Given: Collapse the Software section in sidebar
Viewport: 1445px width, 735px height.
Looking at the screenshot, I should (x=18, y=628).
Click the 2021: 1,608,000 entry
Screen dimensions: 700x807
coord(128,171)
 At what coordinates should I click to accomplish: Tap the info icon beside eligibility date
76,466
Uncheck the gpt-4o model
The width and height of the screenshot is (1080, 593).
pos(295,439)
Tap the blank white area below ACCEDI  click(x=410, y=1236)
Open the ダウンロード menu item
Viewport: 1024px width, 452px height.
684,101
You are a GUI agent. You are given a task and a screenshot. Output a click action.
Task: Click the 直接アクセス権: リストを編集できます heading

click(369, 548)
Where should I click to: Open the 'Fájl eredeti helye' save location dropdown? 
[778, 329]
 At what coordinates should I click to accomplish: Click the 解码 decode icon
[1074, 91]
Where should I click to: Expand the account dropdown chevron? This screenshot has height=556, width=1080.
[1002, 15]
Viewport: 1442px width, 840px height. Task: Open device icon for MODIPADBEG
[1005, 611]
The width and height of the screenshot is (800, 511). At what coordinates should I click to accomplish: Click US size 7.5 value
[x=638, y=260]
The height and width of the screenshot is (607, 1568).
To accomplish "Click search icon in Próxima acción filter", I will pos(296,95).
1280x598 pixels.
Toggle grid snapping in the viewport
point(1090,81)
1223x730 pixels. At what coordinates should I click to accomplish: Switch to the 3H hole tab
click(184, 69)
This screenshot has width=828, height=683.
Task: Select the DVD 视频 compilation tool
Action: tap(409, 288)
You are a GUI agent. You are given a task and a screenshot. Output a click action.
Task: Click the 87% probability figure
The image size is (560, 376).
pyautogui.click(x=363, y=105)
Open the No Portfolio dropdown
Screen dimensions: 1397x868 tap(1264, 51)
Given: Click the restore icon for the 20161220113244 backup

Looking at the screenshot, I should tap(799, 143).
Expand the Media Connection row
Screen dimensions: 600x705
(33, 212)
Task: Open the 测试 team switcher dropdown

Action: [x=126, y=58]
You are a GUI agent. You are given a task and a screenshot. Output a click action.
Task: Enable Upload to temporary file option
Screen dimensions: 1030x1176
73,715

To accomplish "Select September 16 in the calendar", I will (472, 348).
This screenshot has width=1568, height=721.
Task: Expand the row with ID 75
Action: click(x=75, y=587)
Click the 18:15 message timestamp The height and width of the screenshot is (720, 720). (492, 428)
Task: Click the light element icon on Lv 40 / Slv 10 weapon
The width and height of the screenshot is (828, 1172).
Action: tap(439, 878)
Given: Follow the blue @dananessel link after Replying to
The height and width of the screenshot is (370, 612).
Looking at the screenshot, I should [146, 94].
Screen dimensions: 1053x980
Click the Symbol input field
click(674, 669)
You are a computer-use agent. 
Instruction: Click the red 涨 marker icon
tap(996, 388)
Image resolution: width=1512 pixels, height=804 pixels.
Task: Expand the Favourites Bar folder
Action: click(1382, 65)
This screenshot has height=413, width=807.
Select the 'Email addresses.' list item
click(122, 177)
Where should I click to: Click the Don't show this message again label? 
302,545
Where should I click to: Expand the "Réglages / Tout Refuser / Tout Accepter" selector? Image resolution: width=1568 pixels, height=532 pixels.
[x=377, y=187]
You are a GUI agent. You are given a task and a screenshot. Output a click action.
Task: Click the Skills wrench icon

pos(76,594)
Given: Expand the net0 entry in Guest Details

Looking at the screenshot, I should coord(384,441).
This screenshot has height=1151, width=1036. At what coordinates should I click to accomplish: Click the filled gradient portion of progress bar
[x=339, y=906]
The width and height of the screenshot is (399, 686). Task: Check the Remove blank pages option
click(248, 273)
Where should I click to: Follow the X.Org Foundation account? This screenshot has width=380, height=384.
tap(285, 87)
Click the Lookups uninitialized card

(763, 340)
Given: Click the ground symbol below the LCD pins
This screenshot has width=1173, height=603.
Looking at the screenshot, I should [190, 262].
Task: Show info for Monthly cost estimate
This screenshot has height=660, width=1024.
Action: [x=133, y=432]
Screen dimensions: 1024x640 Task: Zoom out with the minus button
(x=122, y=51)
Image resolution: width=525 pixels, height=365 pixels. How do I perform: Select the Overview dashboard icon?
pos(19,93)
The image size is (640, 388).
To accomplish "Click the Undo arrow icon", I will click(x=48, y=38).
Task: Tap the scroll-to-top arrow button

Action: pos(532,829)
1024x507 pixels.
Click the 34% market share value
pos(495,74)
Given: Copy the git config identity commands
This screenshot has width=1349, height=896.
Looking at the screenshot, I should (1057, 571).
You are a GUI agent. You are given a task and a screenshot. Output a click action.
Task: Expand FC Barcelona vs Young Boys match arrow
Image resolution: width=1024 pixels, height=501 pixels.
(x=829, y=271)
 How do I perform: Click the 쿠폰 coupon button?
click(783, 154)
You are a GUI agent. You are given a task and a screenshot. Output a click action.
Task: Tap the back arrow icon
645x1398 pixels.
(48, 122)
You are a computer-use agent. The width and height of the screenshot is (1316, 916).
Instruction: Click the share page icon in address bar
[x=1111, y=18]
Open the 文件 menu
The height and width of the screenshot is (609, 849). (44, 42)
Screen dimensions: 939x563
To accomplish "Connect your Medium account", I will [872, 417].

Assignment: With nothing added or dropped, retype the listing above.

Result of this task:
Given: Collapse the Software section in sidebar
Viewport: 1445px width, 735px height.
Looking at the screenshot, I should (x=18, y=628).
Click the 2021: 1,608,000 entry
Screen dimensions: 700x807
coord(128,171)
 At what coordinates should I click to accomplish: Tap the info icon beside eligibility date
76,466
Uncheck the gpt-4o model
The width and height of the screenshot is (1080, 593).
pos(295,439)
Tap the blank white area below ACCEDI  click(x=410, y=1236)
Open the ダウンロード menu item
Viewport: 1024px width, 452px height.
684,101
You are a GUI agent. You are given a task and a screenshot. Output a click action.
Task: Click the 直接アクセス権: リストを編集できます heading

click(369, 548)
Where should I click to: Open the 'Fájl eredeti helye' save location dropdown? 
[778, 329]
 At what coordinates should I click to accomplish: Click the 解码 decode icon
[1074, 91]
Where should I click to: Expand the account dropdown chevron? This screenshot has height=556, width=1080.
[1002, 15]
Viewport: 1442px width, 840px height. Task: Open device icon for MODIPADBEG
[1005, 611]
The width and height of the screenshot is (800, 511). At what coordinates should I click to accomplish: Click US size 7.5 value
[x=638, y=260]
The height and width of the screenshot is (607, 1568).
To accomplish "Click search icon in Próxima acción filter", I will pos(296,95).
1280x598 pixels.
Toggle grid snapping in the viewport
point(1090,81)
1223x730 pixels. At what coordinates should I click to accomplish: Switch to the 3H hole tab
click(184, 69)
This screenshot has width=828, height=683.
Task: Select the DVD 视频 compilation tool
Action: tap(409, 288)
You are a GUI agent. You are given a task and a screenshot. Output a click action.
Task: Click the 87% probability figure
The image size is (560, 376).
pyautogui.click(x=363, y=105)
Open the No Portfolio dropdown
Screen dimensions: 1397x868 tap(1264, 51)
Given: Click the restore icon for the 20161220113244 backup

Looking at the screenshot, I should tap(799, 143).
Expand the Media Connection row
Screen dimensions: 600x705
(33, 212)
Task: Open the 测试 team switcher dropdown

Action: [x=126, y=58]
You are a GUI agent. You are given a task and a screenshot. Output a click action.
Task: Enable Upload to temporary file option
Screen dimensions: 1030x1176
73,715

To accomplish "Select September 16 in the calendar", I will (472, 348).
This screenshot has width=1568, height=721.
Task: Expand the row with ID 75
Action: click(x=75, y=587)
Click the 18:15 message timestamp The height and width of the screenshot is (720, 720). (492, 428)
Task: Click the light element icon on Lv 40 / Slv 10 weapon
The width and height of the screenshot is (828, 1172).
Action: tap(439, 878)
Given: Follow the blue @dananessel link after Replying to
The height and width of the screenshot is (370, 612).
Looking at the screenshot, I should [146, 94].
Screen dimensions: 1053x980
Click the Symbol input field
click(674, 669)
You are a computer-use agent. 
Instruction: Click the red 涨 marker icon
tap(996, 388)
Image resolution: width=1512 pixels, height=804 pixels.
Task: Expand the Favourites Bar folder
Action: click(1382, 65)
This screenshot has height=413, width=807.
Select the 'Email addresses.' list item
click(122, 177)
Where should I click to: Click the Don't show this message again label? 
302,545
Where should I click to: Expand the "Réglages / Tout Refuser / Tout Accepter" selector? Image resolution: width=1568 pixels, height=532 pixels.
[x=377, y=187]
You are a GUI agent. You are given a task and a screenshot. Output a click action.
Task: Click the Skills wrench icon

pos(76,594)
Given: Expand the net0 entry in Guest Details

Looking at the screenshot, I should coord(384,441).
This screenshot has height=1151, width=1036. At what coordinates should I click to accomplish: Click the filled gradient portion of progress bar
[x=339, y=906]
The width and height of the screenshot is (399, 686). Task: Check the Remove blank pages option
click(248, 273)
Where should I click to: Follow the X.Org Foundation account? This screenshot has width=380, height=384.
tap(285, 87)
Click the Lookups uninitialized card

(763, 340)
Given: Click the ground symbol below the LCD pins
This screenshot has width=1173, height=603.
Looking at the screenshot, I should [190, 262].
Task: Show info for Monthly cost estimate
This screenshot has height=660, width=1024.
Action: [x=133, y=432]
Screen dimensions: 1024x640 Task: Zoom out with the minus button
(x=122, y=51)
Image resolution: width=525 pixels, height=365 pixels. How do I perform: Select the Overview dashboard icon?
pos(19,93)
The image size is (640, 388).
To accomplish "Click the Undo arrow icon", I will click(x=48, y=38).
Task: Tap the scroll-to-top arrow button

Action: pos(532,829)
1024x507 pixels.
Click the 34% market share value
pos(495,74)
Given: Copy the git config identity commands
This screenshot has width=1349, height=896.
Looking at the screenshot, I should (1057, 571).
You are a GUI agent. You are given a task and a screenshot. Output a click action.
Task: Expand FC Barcelona vs Young Boys match arrow
Image resolution: width=1024 pixels, height=501 pixels.
(x=829, y=271)
 How do I perform: Click the 쿠폰 coupon button?
click(783, 154)
You are a GUI agent. You are given a task and a screenshot. Output a click action.
Task: Tap the back arrow icon
645x1398 pixels.
(48, 122)
You are a computer-use agent. The width and height of the screenshot is (1316, 916).
Instruction: Click the share page icon in address bar
[x=1111, y=18]
Open the 文件 menu
The height and width of the screenshot is (609, 849). (44, 42)
Screen dimensions: 939x563
To accomplish "Connect your Medium account", I will [872, 417].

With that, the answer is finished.